== Instructions for the task ==
Write out the lines of the items word for word, beginning at the line that contains "1456x819 pixels. At" and stopping after the line that contains "tap(971, 80)".

— START Material for this task —

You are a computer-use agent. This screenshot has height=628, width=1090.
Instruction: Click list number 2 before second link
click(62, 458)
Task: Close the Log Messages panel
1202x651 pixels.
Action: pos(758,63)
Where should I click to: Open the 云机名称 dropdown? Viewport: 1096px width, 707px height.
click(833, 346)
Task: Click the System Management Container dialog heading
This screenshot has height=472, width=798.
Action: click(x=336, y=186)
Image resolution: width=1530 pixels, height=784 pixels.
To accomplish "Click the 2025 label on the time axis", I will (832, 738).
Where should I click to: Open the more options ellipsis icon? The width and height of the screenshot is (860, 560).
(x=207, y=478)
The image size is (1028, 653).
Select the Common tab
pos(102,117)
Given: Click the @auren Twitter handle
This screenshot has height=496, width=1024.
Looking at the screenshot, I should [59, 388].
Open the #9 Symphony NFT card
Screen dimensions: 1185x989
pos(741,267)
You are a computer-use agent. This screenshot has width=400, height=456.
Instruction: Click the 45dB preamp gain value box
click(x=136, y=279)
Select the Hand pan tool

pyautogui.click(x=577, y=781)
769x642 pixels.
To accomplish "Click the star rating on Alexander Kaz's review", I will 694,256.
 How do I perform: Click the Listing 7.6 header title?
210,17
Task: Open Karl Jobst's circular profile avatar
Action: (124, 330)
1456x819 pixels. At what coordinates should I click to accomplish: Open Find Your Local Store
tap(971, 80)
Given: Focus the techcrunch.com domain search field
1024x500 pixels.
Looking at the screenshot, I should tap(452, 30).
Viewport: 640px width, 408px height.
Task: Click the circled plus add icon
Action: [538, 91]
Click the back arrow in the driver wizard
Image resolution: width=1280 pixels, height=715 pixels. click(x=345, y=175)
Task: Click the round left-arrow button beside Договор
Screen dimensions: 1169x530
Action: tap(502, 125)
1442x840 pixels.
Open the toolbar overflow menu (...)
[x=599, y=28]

— END Material for this task —

== Response ==
1456x819 pixels. At what coordinates should I click to accomplish: Open Find Your Local Store
tap(971, 80)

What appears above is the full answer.